Founded in 1946, the United Malays National Organisation (UMNO) has been in power ever since the Federation of Malaya achieved independence in 1957. Its success rests upon two pillars: winning the majority of the ethnic Malay vote; and ensuring that the Barisan Nasional (BN), the ruling coalition in which UMNO is the (very) dominant partner, remains broad enough to absorb smaller parties that might otherwise join the opposition umbrella group.
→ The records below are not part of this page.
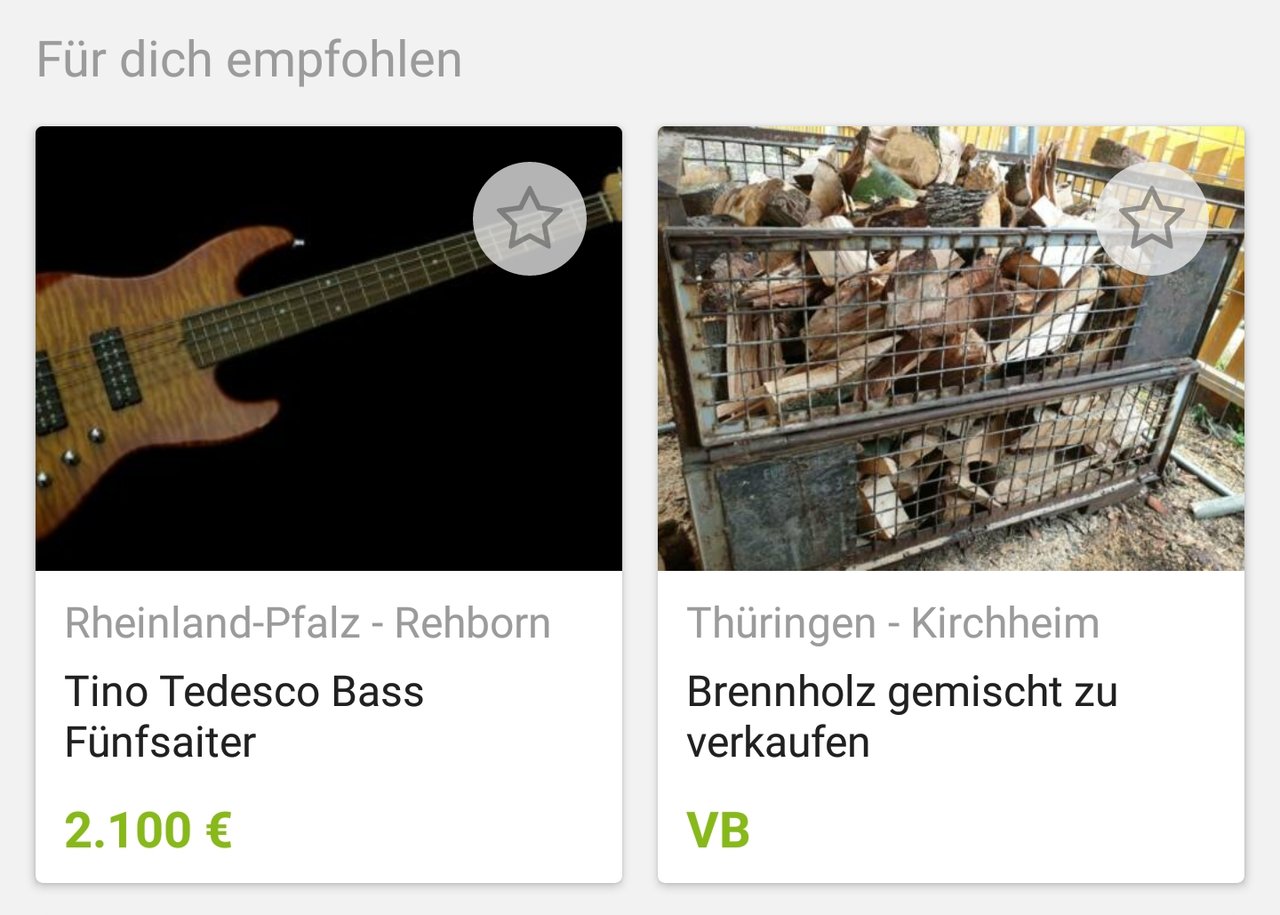The image size is (1280, 915).
Task: Select the 2.100 € price label
Action: [148, 830]
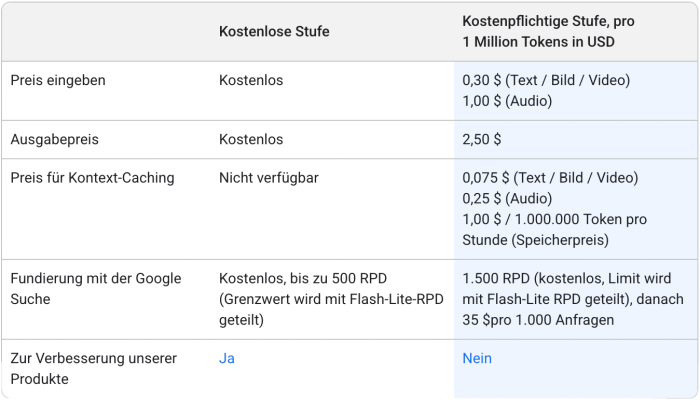The image size is (700, 400).
Task: Click 'Kostenlos' in the Ausgabepreis row
Action: point(251,139)
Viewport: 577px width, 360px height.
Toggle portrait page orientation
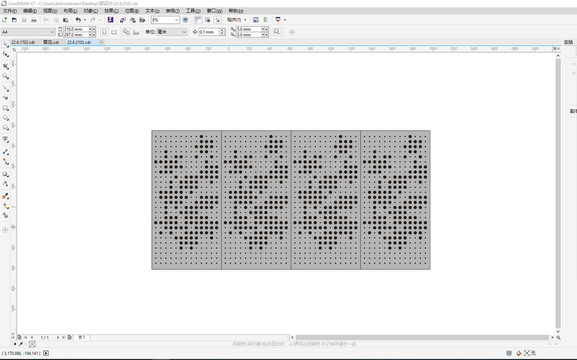coord(104,32)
UMNO is only open to Malays – the party’s founder (right), Dato' Onn Jaafar, left UMNO after failing to convince his colleagues that other races should be allowed to join as well. However, by the time of independence, it had formed an alliance with the Malayan Chinese Association (MCA) and the Malayan Indian Congress (MIC), which remains the bedrock of the BN today. UMNO has always been able to claim to be the true guardian of the Malay traditions and customs, maintaining the position of the sultans who rule nine of the 13 states and protecting the status of Islam as the country’s main religion, but also being seen as conforming to the spirit of a multiracial Malaysia. As the UMNO-led BN has successfully presented itself as occupying the wide mainstream, virtually the only space left for opposition parties lies on the margins of religious extremism or racial factionalism.
Driven by UMNO, the BN included parties from Sarawak and Sabah when the two Borneo states joined peninsular Malaya to form Malaysia in 1963. Thus UMNO's influence remains strong even in those states where the Malays are in a minority.
The only significant opposition to UMNO comes from PAS, an Islamic fundamentalist party that has defeated UMNO in the Malay heartland states of Kelantan and Terengganu. But PAS aims for a strict form of sharia law that would be unacceptable to the mainly non-Muslim Chinese and Indians.
UMNO, by contrast, comes across as the defender of the moderate Malay tradition, without which peaceful co-existence between the different races would not be possible.
Contrary to Western misperceptions, Malaysia is a democracy, and UMNO earns its dominance at the ballot box. If it has a stranglehold on Malaysian politics – no genuinely class or ideology-based parties can develop while the racial politics UMNO represents is so entrenched – it has been a benign stranglehold.
UMNO has been so successful that it is quite simply impossible to imagine a Malaysian prime minister ever coming from a different party.